*** Task input ***

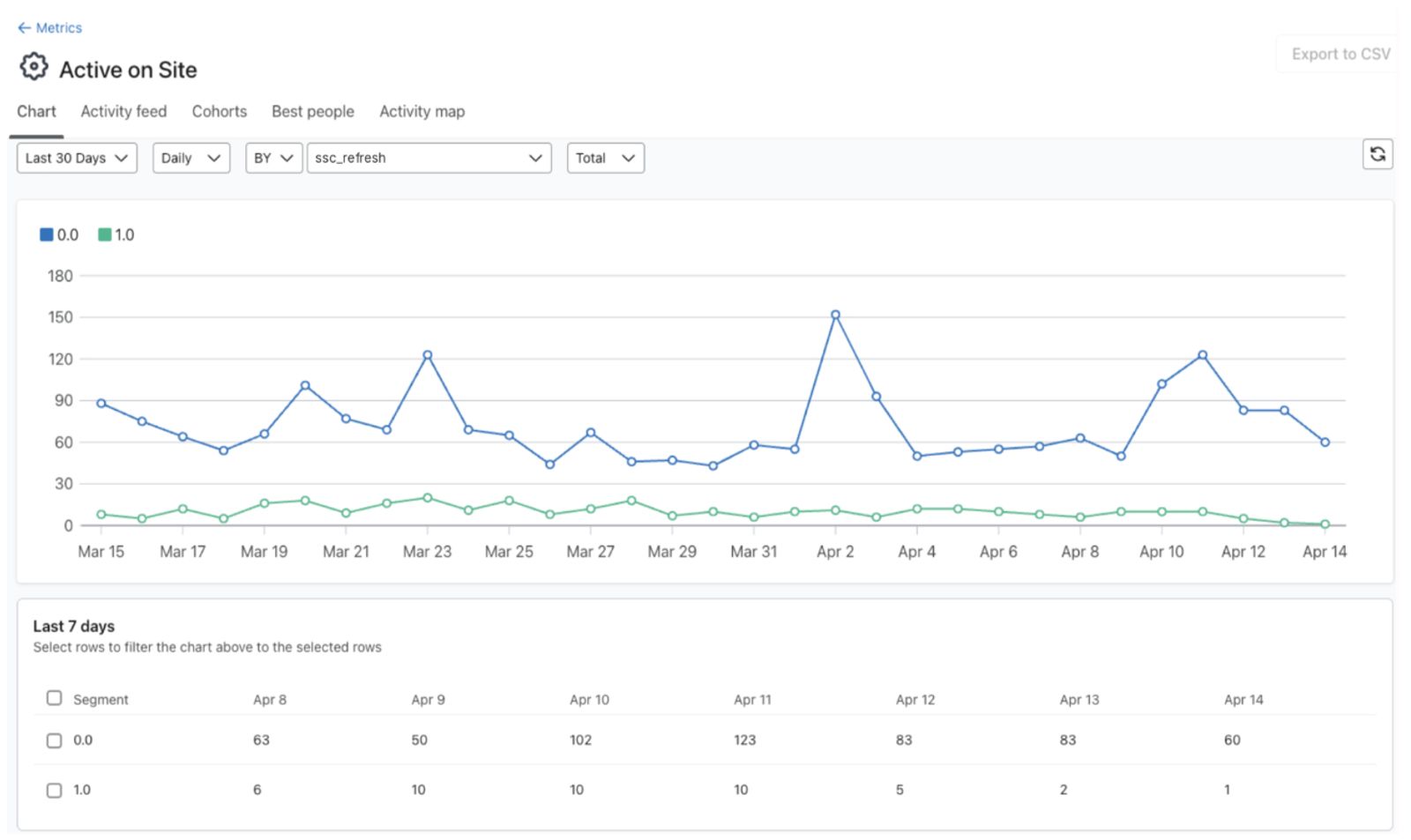Click the Export to CSV button
Screen dimensions: 1411x840
pos(1340,54)
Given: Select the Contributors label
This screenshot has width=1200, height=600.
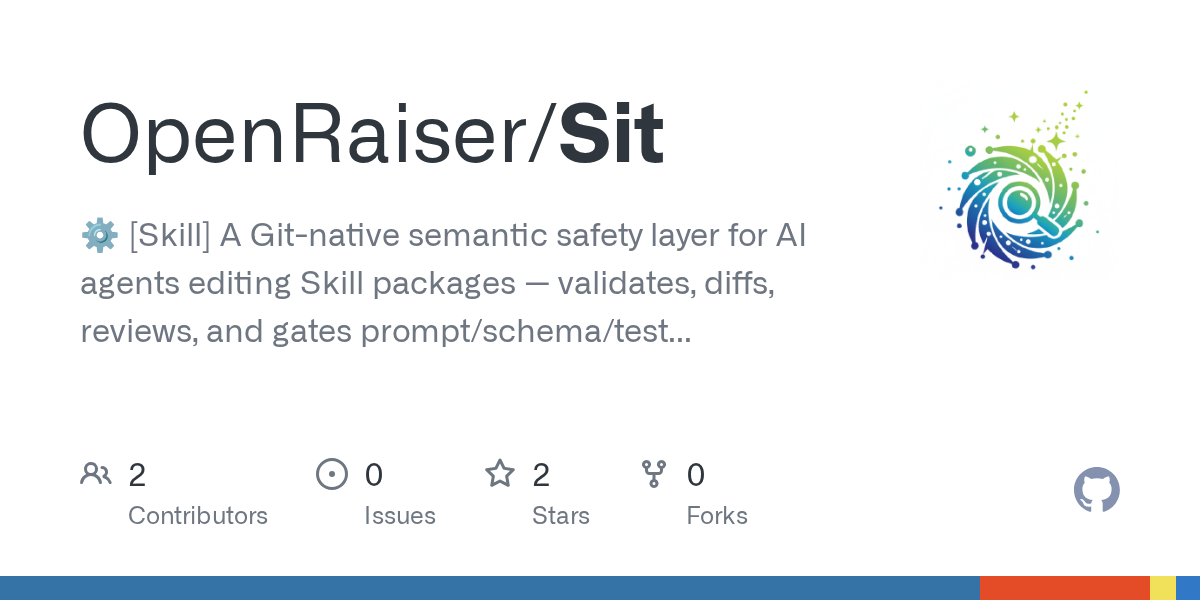Looking at the screenshot, I should (x=198, y=516).
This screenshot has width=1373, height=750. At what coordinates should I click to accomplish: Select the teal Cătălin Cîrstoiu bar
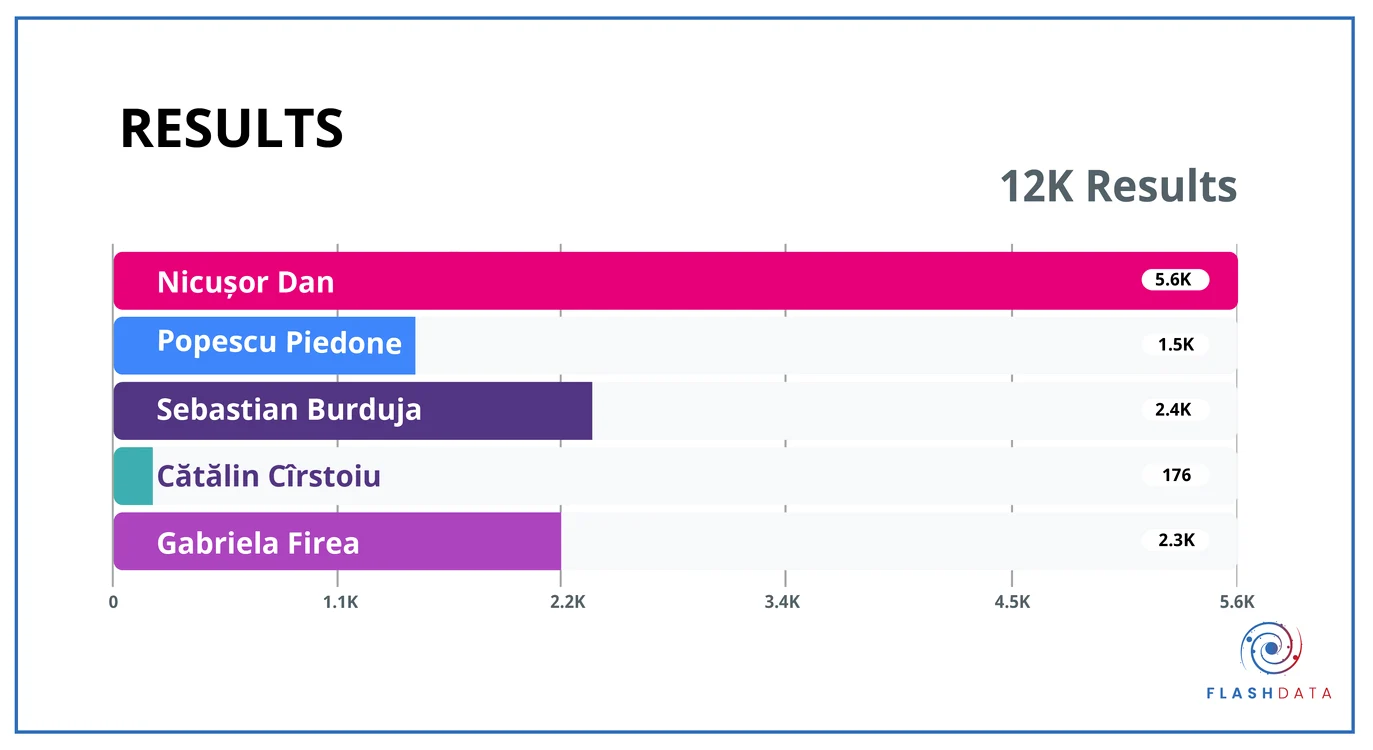133,476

*** End of Task input ***

| Task to carry out |
From the line with "This screenshot has width=1373, height=750." down to the last line of the records above, restate each line verbatim, passing over any picture.

| Task response |
This screenshot has width=1373, height=750. At what coordinates should I click to accomplish: Select the teal Cătălin Cîrstoiu bar
133,476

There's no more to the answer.